My mothers face fell. I could see her fighting back the tears in her eyes.

"Oh, baby. I Should have figured when my big hearted, beautiful boy fell in love, he'd fall in love so completely. You never did anything half way. You didn't take your first steps, you took off running. You didn't say your first words, you sang an entire line of a song. And you didn't take up for the underdogs at school, you got expelled for tying a bully to a flag pole. My baby has never done anything half way. You do it with so much determination it blasts everyone else's attempts out if the water."

She walked around my mess and dropped down beside me. I felt the tears burn my eyes as she took my face in her hands and looked at me with so much love and heartache, because that was who she was. My mom hurt with me. She always had.

"You are a good man. The best. I Love your stepfather, but even his doesn't compare to the heart you have. You were the best thing I'll ever do in this life. I can't top creating you. Being a mother is a gift that brings me joy every day of my life. I'll die knowing I left a man on this earth who will leave a trail of good everywhere he goes." She stopped, and I knew there was a 'but' coming.

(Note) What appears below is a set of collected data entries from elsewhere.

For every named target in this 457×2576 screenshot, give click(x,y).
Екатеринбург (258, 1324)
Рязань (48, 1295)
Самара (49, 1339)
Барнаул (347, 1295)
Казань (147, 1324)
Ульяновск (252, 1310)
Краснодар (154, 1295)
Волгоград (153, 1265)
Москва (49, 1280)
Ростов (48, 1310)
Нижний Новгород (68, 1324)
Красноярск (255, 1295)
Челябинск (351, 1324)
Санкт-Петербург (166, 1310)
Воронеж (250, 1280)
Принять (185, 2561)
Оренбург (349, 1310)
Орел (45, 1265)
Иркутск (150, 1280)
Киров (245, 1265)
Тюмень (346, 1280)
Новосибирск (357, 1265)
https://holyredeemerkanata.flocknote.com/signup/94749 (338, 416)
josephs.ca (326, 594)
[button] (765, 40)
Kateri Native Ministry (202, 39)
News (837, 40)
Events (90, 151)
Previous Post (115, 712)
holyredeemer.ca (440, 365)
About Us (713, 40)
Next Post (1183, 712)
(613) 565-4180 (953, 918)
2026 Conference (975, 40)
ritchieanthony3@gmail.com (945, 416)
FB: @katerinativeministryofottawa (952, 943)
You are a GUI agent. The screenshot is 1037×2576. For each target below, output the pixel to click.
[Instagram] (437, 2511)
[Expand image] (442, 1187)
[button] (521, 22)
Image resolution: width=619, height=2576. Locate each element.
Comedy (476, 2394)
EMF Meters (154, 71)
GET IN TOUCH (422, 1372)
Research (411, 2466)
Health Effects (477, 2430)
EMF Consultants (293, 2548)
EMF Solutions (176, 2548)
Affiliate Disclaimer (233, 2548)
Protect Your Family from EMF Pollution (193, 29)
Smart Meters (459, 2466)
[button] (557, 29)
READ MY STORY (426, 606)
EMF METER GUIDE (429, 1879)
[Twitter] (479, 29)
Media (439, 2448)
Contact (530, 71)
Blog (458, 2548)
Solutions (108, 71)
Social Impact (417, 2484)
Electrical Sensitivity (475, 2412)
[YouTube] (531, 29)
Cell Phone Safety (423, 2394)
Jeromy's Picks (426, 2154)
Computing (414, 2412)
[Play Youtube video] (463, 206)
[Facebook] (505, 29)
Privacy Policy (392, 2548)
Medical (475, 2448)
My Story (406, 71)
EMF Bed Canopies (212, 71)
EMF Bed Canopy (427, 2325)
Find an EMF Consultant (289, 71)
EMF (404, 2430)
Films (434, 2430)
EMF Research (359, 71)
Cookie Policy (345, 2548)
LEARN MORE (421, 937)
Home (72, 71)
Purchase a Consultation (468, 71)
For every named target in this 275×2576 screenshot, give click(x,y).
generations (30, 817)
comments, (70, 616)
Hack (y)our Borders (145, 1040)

"But for the first time in your life, I am watching you let someone destroy you. I miss your smile and your laugh. I want those back. You've never let an obstacle in your life go unconquered. Why are you doing it now? If you love her, then go get her. No woman in their right mind can turn this face down."

I reached over and wiped the tears from my mother's determined face.

"I need her to come to me. If we have a chance at a future, I need her to come to me. I've always taken what's I wanted and conquered my trials, but nothing and no one had ever meant what she does. I can't conquer her, Momma. I love her.  I never want to make her do anything. Even love me. She has to love me all on her own."

Momma let out a son and wrapped her arms around me and held me to her. I closed my eyes and fought back the emotion threatening to let go. The last time my mother had seen me cry was when I was three and broke my arm falling off a trampoline. Even when Karleah had laid in a coma, I had cried in private.

I would never get over losing Blair. If she never came back to me, I'd be broken the rest of my life.